Lower confidence in economy, Government
Despite strong backing for their own performance, retail and hospitality SME operators are less confident in the wider economy. 42% believe the economy will improve within the next 12 months (compared to 50% of all SMEs), while 40% believe an improvement will take more than a year (36% all SMEs).
Operators in the sector are also less likely to express satisfaction with the support of the Government. Only 26% of retail and hospitality business operators say they are satisfied with the Government’s support, compared to 33% overall.
Investment strategies for 2014
“The good news for the many New Zealanders employed by the retail and hospitality sector is that wages growth is a key trend we are seeing in the latest Monitor, with 27% expecting to increase pay rates in the next year,” says Mr Gardiner.

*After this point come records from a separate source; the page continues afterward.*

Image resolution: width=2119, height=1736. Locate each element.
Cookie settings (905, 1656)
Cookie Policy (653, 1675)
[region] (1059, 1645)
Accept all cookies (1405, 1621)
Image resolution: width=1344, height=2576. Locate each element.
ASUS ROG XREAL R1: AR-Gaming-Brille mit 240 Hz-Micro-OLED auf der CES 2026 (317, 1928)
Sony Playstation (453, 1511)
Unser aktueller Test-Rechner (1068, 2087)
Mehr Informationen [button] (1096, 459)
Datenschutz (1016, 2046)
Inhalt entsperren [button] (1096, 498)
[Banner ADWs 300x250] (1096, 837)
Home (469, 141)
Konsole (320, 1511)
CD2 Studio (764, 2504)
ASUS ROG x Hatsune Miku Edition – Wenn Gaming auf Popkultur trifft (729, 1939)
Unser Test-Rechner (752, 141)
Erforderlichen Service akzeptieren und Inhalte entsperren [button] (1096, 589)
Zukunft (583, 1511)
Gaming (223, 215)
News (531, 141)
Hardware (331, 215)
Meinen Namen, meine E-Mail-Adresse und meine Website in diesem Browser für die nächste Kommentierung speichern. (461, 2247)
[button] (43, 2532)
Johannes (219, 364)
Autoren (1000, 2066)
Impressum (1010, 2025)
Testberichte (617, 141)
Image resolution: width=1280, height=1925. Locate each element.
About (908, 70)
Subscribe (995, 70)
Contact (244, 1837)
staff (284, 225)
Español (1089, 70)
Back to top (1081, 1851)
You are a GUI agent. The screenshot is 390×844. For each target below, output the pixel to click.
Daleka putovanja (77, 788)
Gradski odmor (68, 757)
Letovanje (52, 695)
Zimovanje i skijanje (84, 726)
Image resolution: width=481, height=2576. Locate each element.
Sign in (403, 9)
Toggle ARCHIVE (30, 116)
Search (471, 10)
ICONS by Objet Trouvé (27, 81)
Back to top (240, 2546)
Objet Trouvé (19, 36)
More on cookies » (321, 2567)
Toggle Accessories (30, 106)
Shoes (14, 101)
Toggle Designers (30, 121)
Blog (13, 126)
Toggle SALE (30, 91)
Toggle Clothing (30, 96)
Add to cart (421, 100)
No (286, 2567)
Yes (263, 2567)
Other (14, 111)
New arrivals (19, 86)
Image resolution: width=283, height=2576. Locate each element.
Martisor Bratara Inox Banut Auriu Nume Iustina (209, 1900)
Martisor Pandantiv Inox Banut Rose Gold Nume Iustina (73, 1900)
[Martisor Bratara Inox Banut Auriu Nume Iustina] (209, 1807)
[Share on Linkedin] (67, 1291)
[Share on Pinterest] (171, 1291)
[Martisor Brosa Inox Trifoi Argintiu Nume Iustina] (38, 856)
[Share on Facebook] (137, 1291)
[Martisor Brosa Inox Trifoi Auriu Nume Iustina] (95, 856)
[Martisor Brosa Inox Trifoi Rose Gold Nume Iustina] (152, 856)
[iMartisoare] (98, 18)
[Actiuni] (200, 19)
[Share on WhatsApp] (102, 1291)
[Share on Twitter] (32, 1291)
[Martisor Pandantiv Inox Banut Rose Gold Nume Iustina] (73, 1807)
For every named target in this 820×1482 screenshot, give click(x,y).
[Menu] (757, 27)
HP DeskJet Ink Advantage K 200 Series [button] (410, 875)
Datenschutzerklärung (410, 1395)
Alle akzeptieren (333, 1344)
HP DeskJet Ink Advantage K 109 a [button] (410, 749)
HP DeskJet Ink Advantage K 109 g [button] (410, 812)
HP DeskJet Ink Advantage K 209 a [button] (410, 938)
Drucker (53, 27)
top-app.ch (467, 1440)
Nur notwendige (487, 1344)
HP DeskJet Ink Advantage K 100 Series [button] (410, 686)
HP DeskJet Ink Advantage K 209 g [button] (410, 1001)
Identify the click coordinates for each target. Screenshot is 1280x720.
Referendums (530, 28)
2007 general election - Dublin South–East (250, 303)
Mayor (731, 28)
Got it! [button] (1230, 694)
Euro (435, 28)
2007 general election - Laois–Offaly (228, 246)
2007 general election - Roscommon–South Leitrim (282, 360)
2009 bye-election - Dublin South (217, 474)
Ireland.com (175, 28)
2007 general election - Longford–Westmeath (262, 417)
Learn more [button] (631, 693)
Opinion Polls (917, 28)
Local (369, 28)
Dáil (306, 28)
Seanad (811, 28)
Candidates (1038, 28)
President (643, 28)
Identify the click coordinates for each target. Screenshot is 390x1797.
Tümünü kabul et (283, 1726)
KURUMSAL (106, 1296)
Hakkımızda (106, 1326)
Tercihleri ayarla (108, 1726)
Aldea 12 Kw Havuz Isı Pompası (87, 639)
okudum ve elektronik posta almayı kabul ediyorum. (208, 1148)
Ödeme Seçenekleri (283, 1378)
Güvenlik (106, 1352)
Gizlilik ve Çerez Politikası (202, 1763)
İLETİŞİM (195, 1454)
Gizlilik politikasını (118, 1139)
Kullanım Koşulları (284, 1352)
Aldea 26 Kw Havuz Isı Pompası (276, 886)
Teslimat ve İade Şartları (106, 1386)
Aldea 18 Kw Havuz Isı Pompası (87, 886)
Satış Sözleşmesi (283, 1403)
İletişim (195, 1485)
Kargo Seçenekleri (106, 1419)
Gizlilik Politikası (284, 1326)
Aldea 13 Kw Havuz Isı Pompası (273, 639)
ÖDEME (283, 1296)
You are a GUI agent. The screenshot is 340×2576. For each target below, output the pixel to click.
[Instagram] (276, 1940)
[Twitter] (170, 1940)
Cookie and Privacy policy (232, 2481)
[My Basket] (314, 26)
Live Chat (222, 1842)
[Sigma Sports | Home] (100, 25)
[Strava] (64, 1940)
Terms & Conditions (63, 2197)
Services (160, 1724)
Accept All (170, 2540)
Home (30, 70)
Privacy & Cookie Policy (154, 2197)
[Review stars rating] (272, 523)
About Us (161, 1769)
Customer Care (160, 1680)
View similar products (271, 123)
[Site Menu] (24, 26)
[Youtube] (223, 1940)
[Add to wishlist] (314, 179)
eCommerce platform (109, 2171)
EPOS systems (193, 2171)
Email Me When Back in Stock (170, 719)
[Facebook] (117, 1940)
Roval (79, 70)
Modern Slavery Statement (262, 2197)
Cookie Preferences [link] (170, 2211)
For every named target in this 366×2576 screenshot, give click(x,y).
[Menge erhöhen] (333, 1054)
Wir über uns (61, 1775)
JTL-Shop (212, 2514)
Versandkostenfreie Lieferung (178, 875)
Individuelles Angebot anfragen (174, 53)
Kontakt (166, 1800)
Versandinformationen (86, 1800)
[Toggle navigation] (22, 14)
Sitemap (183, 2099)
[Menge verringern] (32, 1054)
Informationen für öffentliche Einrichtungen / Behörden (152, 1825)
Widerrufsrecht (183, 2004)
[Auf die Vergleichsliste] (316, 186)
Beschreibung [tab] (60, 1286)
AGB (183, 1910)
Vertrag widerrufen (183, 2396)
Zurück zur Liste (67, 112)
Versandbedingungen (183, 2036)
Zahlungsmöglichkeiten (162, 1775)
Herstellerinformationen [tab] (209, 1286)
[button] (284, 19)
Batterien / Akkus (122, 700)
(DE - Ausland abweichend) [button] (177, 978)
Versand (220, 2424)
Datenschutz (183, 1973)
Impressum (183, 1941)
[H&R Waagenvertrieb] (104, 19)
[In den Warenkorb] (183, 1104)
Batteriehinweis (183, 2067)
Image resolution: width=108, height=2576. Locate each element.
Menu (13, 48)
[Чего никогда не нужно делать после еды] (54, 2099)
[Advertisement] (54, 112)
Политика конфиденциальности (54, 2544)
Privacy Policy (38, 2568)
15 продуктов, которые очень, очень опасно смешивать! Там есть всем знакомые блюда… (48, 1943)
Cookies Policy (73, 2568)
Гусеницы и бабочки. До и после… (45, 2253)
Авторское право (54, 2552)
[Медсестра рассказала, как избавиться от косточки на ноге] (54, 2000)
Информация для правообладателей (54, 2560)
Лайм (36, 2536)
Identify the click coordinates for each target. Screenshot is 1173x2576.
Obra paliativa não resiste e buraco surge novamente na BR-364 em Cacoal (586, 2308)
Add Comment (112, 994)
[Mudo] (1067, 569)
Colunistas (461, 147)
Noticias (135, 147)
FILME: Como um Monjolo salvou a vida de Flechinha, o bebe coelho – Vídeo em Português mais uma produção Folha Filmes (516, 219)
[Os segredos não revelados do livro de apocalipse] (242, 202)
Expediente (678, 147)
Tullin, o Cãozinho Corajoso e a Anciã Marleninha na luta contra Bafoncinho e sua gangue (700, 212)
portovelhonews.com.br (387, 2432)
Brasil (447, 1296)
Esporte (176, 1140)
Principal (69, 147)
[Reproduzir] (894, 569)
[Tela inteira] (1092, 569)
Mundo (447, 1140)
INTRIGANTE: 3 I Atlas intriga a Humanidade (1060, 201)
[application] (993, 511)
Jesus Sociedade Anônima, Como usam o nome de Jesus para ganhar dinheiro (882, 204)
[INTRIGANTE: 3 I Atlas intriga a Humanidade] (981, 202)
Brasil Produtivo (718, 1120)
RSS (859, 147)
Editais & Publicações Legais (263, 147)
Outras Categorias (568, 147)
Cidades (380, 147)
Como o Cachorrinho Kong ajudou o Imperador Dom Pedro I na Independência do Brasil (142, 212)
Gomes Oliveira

“That cost is likely to be borne by consumers, however, as more than a third of businesses in the sector look to increase prices and margins.”
More job opportunities will be available in the sector, with 13% of retail and hospitality business operators intending to increase the number of full time employees in the year to February 2015. 22% expect to increase the number of part time or casual employees in their business.
The internet will also become a stronger focus for retailers and hospitality businesses, with 34% planning to increase online sales and 28% increasing their investment in marketing on the web.
Key pressures for the sector
“The competitive environment is a greater focus for retail and hospitality business operators, as many look to attract and retain more customers, while also managing cashflow,” says Scott Gardiner.
Key pressures for retail and hospitality business operators:
1. Competitive activity (30%)
2. Cashflow (26%)
3. Attracting new customers (24%)
4. Raising finance (23%)
5. Meeting tax obligations / Customer retention (Equal 5th at 22% each)
Lack of credit card facilities losing customers
The Monitor also explored the payment options businesses use, with 60% of retail and hospitality businesses offering credit card facilities to their customers.
16% of SMEs reported they had lost customers because they didn’t provide the facilities. 21% of those that don’t offer credit card payments believed they would make more sales if they did offer them. Embracing cloud technologies, such as mobile credit payment facilities, provides enormous opportunity for these SMES to increase their revenue.